▸ Письменное задание A
Определите, соответствуют ли тексту о Сардинии и Франции следующие утверждения: (i) Австрия готова напасть первой; (ii) Сардиния уже двинула войска к границам; (iii) приготовления Франции к войне ослабевали сразу после нового года. К каждому ответу «да» или «нет» приведите решающие слова текста в точной цитате.
▸ Письменное задание B
Продолжите текст о Сардинии и Франции, начав сразу после его последнего предложения.

▸ Текст для чтения
..............................

Граф де-ла-Маргарита и граф Ревель по общим своим убеждениям представляются нам достойными гораздо меньшего сочувствия, нежели граф Кавур. Но должно признаться, что в настоящем случае они смотрят на дело или, по крайней мере, говорят о нем гораздо прямее знаменитого министра. В некоторой части их речей есть даже полная справедливость. Сардинский народ действительно обременен налогами. Мы не решимся сказать, что они говорят неправду, когда утверждают, что большинство сардинского населения, особенно земледельческий класс, не разделяет воинственного энтузиазма. Корреспонденты английских газет уверяют, что даже в Ломбардии земледельцы против войны.
Этим кончаются нынешние известия о Сардинии. Она уже двинула свои войска к границам; австрийские войска также подошли, и каждый день может произойти схватка, после которой военные события уже пойдут неудержимой чередой. Схватка может произойти случайно, без приказания или даже против желания начальников армий. Но приказания ожидать на-днях, повидимому, нельзя: Австрия никак не захочет нападать первая, а сардинское правительство не отважится начинать войну прежде, нежели будет знать наверное, что по первому же выстрелу пойдут на австрийцев французские армии. Этого обещания, повидимому, еще не дано формальным образом; напротив, Англия получила от императора французов уверение, что он не подаст помощи сардинцам, если они первые сделают нападение, а от французской помощи зависят сардинские решения. Посмотрим же, что делалось после нового года во Франции.
Неблагоприятное мнение Германии и особенно Англии остановило на несколько дней новые проявления воинственности. В правительственных газетах статьи, провозглашавшие скорое начало похода, перемешивались с другими, говорившими о вероятности мирной развязки. "Монитёр" сделал несколько замечаний также мирного характера. Слова, сказанные на новый год, мало-помалу были разъяснены так, что в Вене почли возможным признать объяснение удовлетворительным. Австрийский посланник на придворных балах несколько раз бывал предметом особенного внимания и любезности со стороны императора. Все эти признаки миролюбия продолжаются до сих пор, занимая биржу и публику три-четыре, даже пять дней в неделю. Но зато постоянно растут и растут слухи о сильных приготовлениях к войне. Раз в неделю, два раза в неделю бывает какое-нибудь приказание прекратить или отсрочить какую-нибудь военную работу; но это касается только частностей, а вообще приготовления к войне усиливались с каждым днем, по крайней мере до начала февраля, когда стали говорить об ослаблении прежних надежд на союз с одною из могущественнейших держав Европы и когда прения об адресе в английском парламенте показали, что все партии английского народа одинаково не благоприятствуют намерению ослабить Австрию в видимую пользу Сардинии, на самом же деле в пользу Франции. Вследствие двух этих фактов вдруг усилились слухи о возможности мирной развязки. До какой степени они прочны, в настоящую минуту нельзя еще решить. Итак, пока мы только перечислим главные 'факты развития французско-сардинской воинственности, заканчивая их перечень последними, более благоприятными миру известиями, за важность которых нельзя ручаться.

..............................

▸ Исходные данные

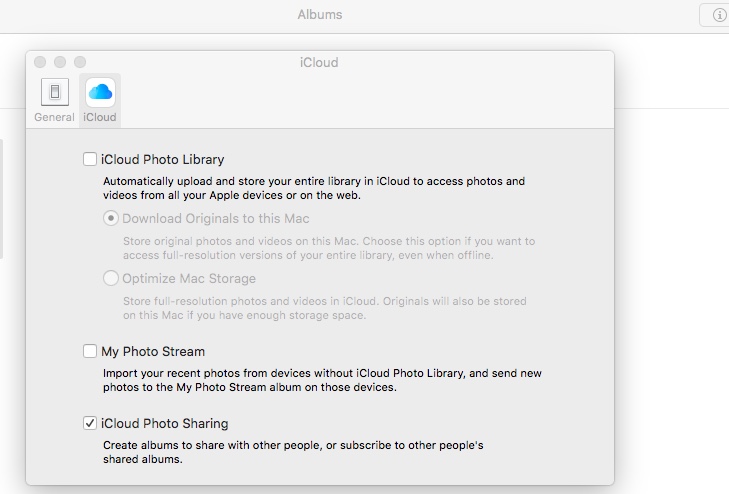This screenshot has height=494, width=729.
Task: Click the "iCloud Photo Library" label text
Action: click(x=162, y=159)
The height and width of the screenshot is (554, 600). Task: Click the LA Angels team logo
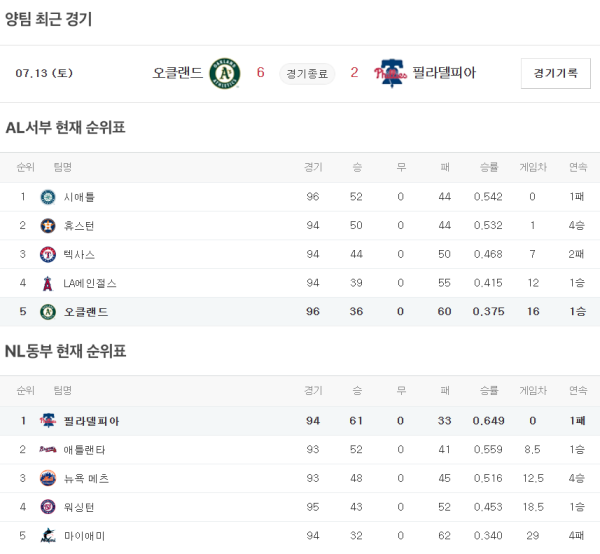[47, 284]
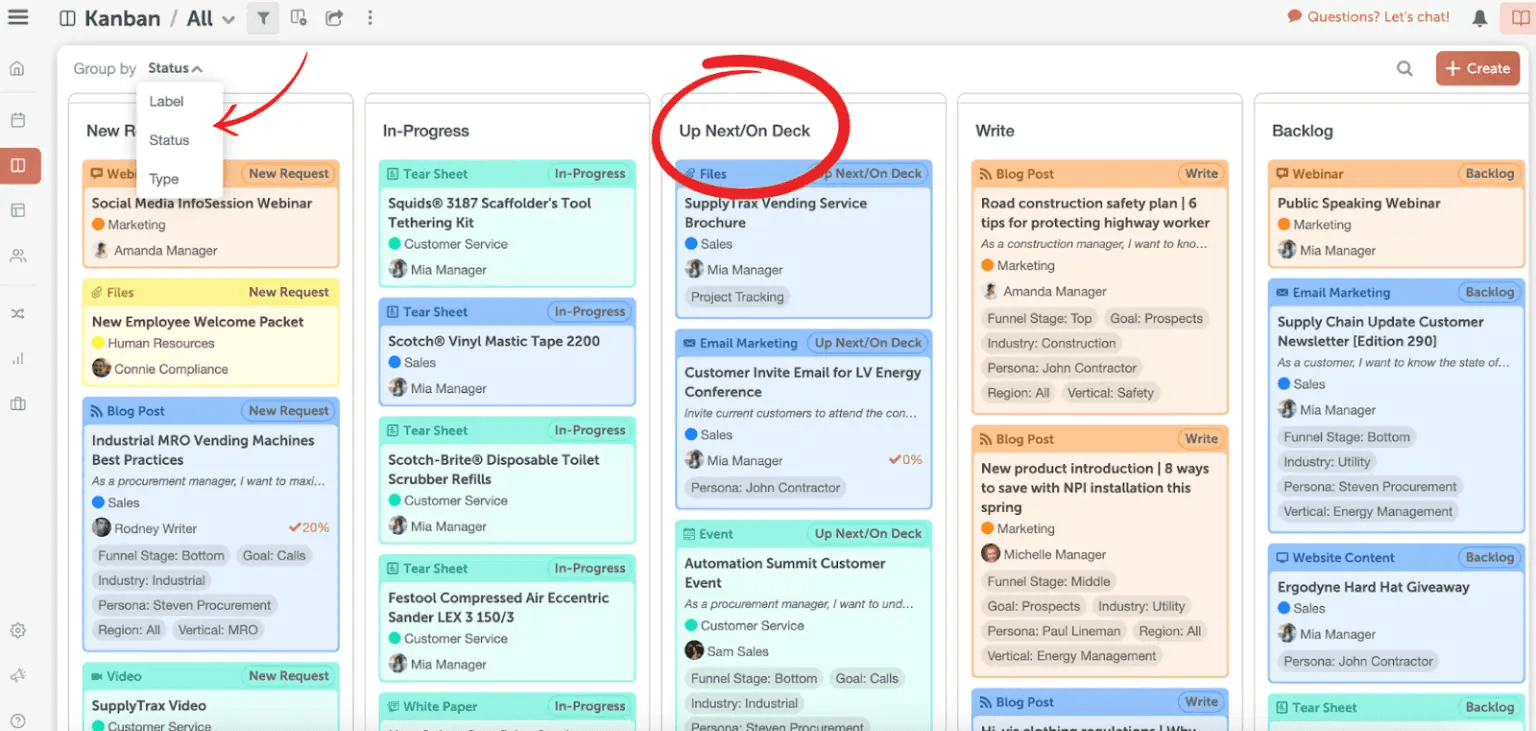Click the share/export icon in toolbar
The width and height of the screenshot is (1536, 731).
334,18
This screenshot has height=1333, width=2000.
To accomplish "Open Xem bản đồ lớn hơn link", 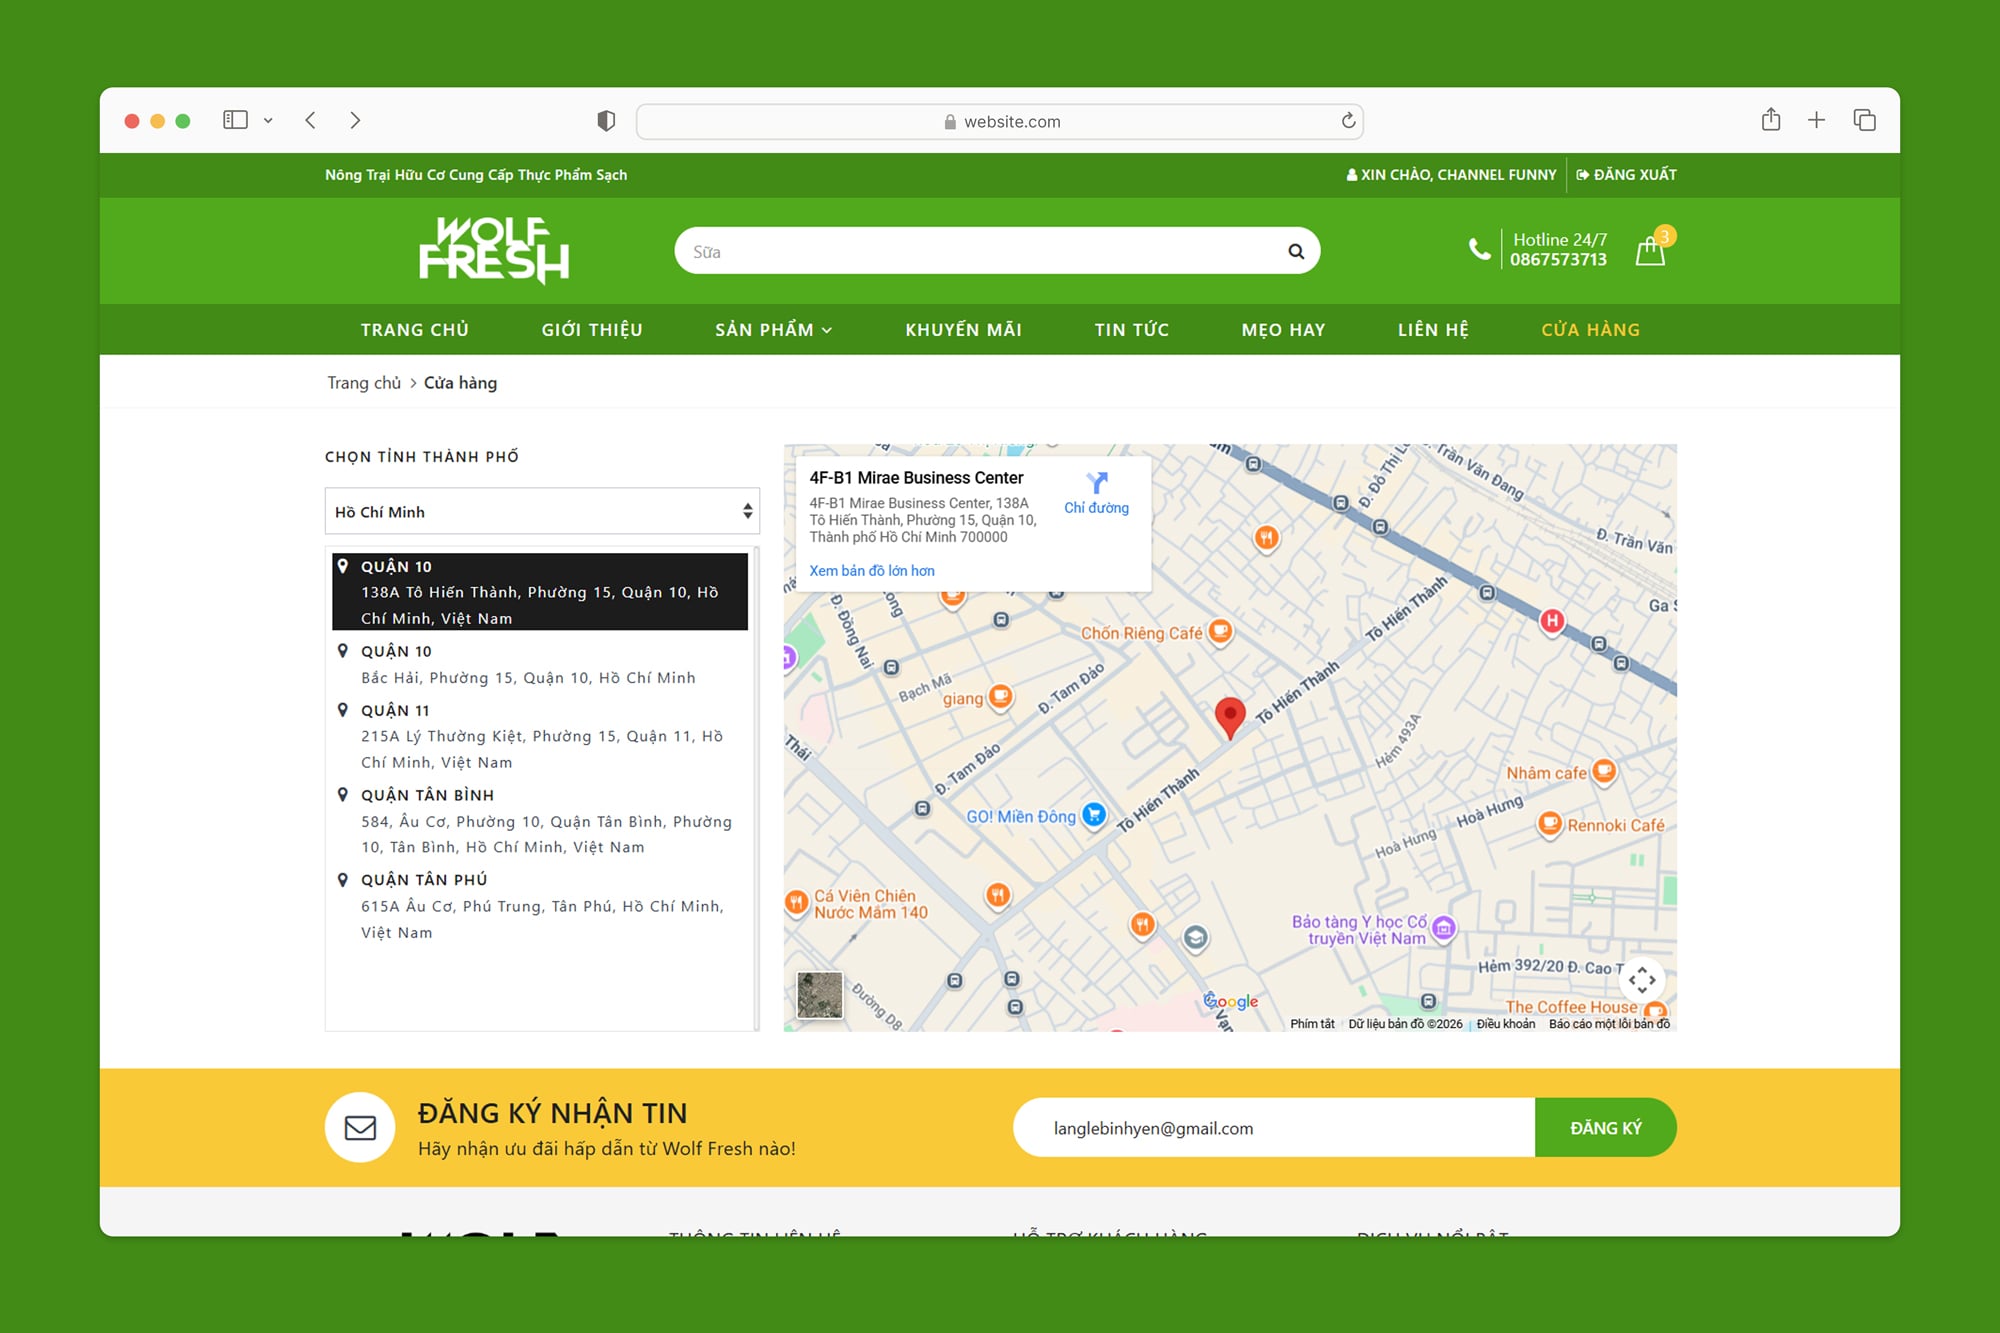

..............................

▸ Письменный ответ A
(i) Нет: «Австрия никак не захочет нападать первая».
(ii) Да: «Она уже двинула свои войска к границам».
(iii) Нет: «вообще приготовления к войне усиливались с каждым днем, по крайней мере до начала февраля».

▸ Письменный ответ B
На другой день после первого свидания принца Наполеона с своею невестою когда бракосочетание было решено, граф Кавур и генерал Ньэль, любимец Наполеона III, сопровождавший принца Наполеона, заключили какое-то условие о теснейшем сближении Франции с Сардинией. Разнеслись слухи, что это наступательный и оборонительный союз, формально подписанный. "Монитёр" опроверг это известие, но с такою дипломатическою осторожностью, что нельзя было решить, подвергается ли отрицанию самое существование союза или только подписание формального договора известной дипломатической формы, или даже только толкование, ставившее принятие такого договора императором французов за непременное и формальное условие согласия сардинского короля на бракосочетание дочери. Общее мнение было то, что отрицание надобно относить только к последнему обстоятельству; что формальный договор, по всей вероятности, подписан, а во всяком случае условие о неразрывном союзе заключено в той или другой форме, на словах или на бумаге, но в сущности с одинаковым значением. Можно полагать даже, что в сущности все равно, хотя бы даже и на словах не было выражено вступления двух держав в неразрывный союз, -- самый факт бракосочетания, без всяких переговоров, специально определяющих значение брачного союза между двумя династиями, уже должен считаться для той и другой династии достаточным обеспечением неразрывного союза.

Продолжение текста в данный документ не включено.